Entonces, cuando necesitaba hablar o pedir algo sabía, de previo, que no habría tiempo para mí, que no me creerían, que siempre habría algo más importante y que al fin y al cabo, lo cierto es que no me faltaba nada y tenía poco sentido eso que me pasaba de que me sentía constantemente triste.
Entonces empecé a escribirle cartas a Ella. Cartas larguísimas en hojas arrancadas de un cuaderno, donde me quejaba del licor de mi padrastro, de lo difícil que era vivir con Ella, de mis ganas de irme a vivir donde Mimí, de su incapacidad para la maternidad, de la incapacidad de las dos para entendernos. Yo no sabía entonces porqué, pero lloraba al escribirlas y en mis primeros pasos en el arte de la manipulación y el drama, encerraba en un circulito el manchón de tinta y la identificaba con una flecha y la leyenda “Una lágrima”. Nunca, nunca, Ella me contestó ninguna. Nunca.
Con Mimí no necesitaba hablar nada. Mi abuela sabía mejor que yo que era lo que pasaba alrededor, adentro y afuera mío. Me veía y sabía. Me decía cosas haciendo. Haciendo comida, haciendo bromas, haciendo abrazos, haciendo paseos, haciendo mandados, haciendo. Todo el día haciendo. Sin que fuera necesario decirse nada porque de por sí, ya todo estaba dicho con Mimí y conmigo. Y a la vez, hoy estoy dolorosamente segura que Mimí supo que él me tocaba y sin embargo, en eso, también hubo silencio. Silencio. SILENCIO.
Se me atrofió la capacidad de verbalizar y se me sobrecompensó la escrita, que es, al fin y al cabo, otra forma de silencio. Que permite devolverse y corregir. Que es más pausada. Que puede ser ficción o no serlo. Que ofrece la fortaleza de defensa del papel.
Ya todo eso es de otra época y de otra persona, de una chiquita que ya no lo es, pero igual da. Se me quedó todo ese silencio. Será que me imagino que quien me aprecia me adivina o por lo menos me intuye.
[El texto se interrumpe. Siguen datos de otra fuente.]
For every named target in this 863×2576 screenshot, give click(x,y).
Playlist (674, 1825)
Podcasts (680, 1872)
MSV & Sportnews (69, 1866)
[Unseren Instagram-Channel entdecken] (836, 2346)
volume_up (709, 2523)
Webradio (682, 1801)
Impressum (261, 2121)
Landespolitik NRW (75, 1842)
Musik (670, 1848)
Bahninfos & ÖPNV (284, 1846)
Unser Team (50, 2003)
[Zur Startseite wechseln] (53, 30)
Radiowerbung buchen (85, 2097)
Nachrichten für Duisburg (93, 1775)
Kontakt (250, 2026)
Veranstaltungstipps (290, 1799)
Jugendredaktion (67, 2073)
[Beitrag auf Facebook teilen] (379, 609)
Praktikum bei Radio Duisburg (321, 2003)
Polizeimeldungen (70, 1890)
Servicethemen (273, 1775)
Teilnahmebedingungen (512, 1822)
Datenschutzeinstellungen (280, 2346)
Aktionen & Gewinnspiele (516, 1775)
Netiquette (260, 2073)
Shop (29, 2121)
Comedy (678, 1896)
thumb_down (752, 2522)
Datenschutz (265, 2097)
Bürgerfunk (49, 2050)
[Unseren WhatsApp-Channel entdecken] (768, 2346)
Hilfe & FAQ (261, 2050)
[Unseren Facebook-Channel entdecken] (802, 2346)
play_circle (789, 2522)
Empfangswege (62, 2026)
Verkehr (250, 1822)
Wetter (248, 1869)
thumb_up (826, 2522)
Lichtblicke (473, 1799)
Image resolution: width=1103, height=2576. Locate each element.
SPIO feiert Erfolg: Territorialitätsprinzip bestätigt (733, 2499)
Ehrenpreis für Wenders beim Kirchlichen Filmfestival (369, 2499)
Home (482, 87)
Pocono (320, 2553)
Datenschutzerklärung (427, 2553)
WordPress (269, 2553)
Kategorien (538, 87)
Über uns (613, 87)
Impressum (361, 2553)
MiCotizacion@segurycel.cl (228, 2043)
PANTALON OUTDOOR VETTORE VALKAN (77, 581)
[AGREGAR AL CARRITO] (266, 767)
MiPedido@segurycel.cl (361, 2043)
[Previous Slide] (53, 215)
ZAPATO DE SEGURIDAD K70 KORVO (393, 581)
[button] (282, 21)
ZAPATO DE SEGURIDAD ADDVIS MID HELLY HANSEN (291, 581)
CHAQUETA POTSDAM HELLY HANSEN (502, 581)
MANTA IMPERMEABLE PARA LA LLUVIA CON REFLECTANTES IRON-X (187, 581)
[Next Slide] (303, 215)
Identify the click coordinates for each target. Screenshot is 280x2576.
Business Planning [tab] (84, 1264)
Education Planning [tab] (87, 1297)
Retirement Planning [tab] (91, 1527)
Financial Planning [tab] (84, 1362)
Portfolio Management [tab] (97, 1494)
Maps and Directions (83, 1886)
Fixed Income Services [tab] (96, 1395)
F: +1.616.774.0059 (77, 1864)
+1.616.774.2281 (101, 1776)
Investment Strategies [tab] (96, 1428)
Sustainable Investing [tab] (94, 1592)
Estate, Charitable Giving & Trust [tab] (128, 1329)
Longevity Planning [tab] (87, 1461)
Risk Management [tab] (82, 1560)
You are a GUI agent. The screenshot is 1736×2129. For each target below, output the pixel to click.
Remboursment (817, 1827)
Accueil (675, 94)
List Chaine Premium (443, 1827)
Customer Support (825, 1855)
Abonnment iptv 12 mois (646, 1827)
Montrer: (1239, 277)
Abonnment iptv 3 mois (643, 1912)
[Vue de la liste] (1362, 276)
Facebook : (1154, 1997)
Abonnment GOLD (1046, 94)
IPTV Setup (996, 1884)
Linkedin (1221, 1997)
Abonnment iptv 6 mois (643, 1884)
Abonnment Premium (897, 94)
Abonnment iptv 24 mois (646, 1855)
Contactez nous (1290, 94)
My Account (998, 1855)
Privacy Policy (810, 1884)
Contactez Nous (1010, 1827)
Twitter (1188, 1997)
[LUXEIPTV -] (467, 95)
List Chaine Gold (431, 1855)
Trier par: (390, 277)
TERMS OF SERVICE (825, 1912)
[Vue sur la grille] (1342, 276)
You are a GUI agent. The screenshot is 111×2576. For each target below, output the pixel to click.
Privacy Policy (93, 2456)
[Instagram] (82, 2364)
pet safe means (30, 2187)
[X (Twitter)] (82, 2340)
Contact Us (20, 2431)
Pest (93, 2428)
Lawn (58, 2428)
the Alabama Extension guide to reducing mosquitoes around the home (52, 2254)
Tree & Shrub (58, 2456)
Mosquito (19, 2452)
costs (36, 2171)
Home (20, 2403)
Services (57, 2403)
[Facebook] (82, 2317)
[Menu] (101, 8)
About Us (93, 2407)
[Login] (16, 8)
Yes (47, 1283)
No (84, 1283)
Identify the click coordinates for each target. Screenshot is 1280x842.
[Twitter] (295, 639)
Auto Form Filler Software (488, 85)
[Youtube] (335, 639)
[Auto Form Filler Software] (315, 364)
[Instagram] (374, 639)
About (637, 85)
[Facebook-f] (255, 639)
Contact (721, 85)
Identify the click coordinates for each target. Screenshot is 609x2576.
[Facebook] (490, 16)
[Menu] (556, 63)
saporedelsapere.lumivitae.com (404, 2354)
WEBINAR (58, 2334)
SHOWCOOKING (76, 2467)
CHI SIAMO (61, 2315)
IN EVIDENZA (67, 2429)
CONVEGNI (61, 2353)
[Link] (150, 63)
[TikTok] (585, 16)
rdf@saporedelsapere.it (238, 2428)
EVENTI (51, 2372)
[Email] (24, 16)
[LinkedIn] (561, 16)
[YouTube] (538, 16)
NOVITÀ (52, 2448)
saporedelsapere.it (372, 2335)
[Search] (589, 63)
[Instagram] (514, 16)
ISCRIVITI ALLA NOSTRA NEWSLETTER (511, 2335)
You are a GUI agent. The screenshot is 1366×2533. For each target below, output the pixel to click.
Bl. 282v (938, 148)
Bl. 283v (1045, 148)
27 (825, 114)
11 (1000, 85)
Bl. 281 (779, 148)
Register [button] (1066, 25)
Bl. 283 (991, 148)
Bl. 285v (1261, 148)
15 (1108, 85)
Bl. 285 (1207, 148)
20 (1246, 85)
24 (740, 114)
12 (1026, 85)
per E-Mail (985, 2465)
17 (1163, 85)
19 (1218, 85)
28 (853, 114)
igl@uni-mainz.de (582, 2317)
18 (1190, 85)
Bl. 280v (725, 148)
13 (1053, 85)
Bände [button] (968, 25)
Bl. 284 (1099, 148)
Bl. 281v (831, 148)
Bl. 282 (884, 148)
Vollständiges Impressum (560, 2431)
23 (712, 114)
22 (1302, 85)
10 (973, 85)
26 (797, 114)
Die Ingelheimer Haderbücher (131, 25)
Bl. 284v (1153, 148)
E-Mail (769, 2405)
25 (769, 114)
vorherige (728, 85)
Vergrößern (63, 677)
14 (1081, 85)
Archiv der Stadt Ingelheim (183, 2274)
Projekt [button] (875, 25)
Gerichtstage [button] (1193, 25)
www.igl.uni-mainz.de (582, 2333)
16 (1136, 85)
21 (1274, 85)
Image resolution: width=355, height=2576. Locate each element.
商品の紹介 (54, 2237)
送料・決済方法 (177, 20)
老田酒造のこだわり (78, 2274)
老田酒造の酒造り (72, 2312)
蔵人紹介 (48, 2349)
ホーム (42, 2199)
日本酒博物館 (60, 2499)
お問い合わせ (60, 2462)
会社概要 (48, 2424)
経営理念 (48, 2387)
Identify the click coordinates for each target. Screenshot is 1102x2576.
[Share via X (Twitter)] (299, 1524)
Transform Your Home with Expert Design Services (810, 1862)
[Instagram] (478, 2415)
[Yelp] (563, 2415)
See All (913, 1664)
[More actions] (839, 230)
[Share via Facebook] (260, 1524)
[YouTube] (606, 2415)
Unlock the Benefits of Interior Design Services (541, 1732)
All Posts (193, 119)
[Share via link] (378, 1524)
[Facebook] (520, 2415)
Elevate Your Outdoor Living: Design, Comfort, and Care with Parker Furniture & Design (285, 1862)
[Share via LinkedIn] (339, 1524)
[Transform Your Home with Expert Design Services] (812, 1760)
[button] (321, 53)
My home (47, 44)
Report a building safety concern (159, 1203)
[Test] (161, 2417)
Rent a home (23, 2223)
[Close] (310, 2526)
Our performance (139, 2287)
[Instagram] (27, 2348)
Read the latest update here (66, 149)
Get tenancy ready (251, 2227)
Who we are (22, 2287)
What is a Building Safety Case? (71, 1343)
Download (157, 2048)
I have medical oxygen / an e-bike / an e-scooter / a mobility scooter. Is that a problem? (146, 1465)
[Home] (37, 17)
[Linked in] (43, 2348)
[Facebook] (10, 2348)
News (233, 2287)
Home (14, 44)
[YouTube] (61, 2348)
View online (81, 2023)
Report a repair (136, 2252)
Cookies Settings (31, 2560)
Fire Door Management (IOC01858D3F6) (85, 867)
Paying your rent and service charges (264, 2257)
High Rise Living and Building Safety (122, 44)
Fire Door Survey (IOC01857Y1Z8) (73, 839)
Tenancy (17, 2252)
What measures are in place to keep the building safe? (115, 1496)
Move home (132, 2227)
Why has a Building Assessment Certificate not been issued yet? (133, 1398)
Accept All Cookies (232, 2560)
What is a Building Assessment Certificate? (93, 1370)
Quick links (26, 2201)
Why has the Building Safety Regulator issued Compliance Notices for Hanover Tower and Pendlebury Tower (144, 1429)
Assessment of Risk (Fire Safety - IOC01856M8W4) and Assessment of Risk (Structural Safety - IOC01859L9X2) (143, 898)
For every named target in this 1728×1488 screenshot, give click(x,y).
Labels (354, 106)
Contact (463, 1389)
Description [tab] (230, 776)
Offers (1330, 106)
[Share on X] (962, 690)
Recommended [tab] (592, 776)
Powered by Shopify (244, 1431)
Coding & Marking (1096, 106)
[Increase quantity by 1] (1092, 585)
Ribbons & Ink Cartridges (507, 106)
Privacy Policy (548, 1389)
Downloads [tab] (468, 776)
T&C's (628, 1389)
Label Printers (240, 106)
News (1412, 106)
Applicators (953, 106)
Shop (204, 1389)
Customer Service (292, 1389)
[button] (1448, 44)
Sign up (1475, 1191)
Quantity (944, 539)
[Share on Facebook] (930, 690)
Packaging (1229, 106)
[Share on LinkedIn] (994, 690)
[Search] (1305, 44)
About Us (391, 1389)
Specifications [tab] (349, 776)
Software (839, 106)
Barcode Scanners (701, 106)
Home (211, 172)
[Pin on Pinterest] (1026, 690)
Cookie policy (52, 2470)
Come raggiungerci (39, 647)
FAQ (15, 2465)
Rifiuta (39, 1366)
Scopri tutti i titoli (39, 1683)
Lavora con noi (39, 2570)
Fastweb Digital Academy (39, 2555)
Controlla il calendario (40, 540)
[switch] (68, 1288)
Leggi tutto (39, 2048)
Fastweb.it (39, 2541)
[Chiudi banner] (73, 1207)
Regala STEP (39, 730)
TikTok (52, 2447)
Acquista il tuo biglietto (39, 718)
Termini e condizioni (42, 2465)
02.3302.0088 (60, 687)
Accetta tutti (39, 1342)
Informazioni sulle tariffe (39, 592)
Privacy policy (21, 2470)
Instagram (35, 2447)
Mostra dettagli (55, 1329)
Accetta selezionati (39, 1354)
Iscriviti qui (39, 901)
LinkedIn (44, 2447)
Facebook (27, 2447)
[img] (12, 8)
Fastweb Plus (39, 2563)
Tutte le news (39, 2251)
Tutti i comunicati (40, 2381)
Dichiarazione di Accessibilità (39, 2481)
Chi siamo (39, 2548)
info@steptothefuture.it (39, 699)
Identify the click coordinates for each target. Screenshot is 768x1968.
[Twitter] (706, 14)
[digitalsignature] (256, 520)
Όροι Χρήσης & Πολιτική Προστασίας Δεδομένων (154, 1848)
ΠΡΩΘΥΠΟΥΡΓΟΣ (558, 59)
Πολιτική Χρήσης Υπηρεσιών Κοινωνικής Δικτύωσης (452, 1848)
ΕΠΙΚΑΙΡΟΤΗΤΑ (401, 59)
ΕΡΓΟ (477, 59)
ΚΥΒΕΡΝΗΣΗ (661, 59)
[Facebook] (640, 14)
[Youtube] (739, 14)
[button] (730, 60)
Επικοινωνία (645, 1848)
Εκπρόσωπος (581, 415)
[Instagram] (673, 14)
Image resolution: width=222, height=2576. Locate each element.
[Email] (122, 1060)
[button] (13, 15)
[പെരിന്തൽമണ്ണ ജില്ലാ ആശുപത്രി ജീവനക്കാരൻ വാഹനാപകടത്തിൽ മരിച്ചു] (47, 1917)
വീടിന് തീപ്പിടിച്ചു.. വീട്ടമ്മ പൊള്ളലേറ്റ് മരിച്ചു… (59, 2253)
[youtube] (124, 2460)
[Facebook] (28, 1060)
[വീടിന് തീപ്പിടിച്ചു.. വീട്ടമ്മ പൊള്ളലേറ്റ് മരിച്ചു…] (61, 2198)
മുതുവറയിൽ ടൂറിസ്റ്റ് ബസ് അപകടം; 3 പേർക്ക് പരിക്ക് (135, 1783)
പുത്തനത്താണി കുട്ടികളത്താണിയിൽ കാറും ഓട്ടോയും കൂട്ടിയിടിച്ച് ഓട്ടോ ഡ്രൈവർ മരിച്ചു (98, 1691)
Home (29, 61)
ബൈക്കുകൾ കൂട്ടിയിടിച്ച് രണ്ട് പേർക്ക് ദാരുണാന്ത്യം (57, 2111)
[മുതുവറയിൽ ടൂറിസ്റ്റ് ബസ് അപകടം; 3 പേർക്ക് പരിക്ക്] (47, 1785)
Mi queja constante de no tener una bolita de cristal ni el don de la telepatía, se vuelve en mi contra. Nunca hablo lo importante. Incluso cuando alguien lo intuye y me pregunta qué me pasa, no puedo, no puedo, no puedo decirlo. Y por eso me sorprende cuando alguien opina de algo mío, algo de muy adentro y sin saberlo, tiene razón y da en el clavo. No entiendo cómo supo eso de mí, que me esfuerzo tanto en mantener todo al margen de todo y de todos.
Y porque me da un miedo tremendo contar/contarme/contarte y abrirme así tantísimo, para luego perderte. O para luego ver eso, que es tan mío, expuesto, degradado, burlado. Porque me siento traicionada, igual que hace tanto tiempo, cuando empecé a darme cuenta que lo mejor era el silencio.
El otro día lo leí y es cierto: para mí confiar es un deporte extremo.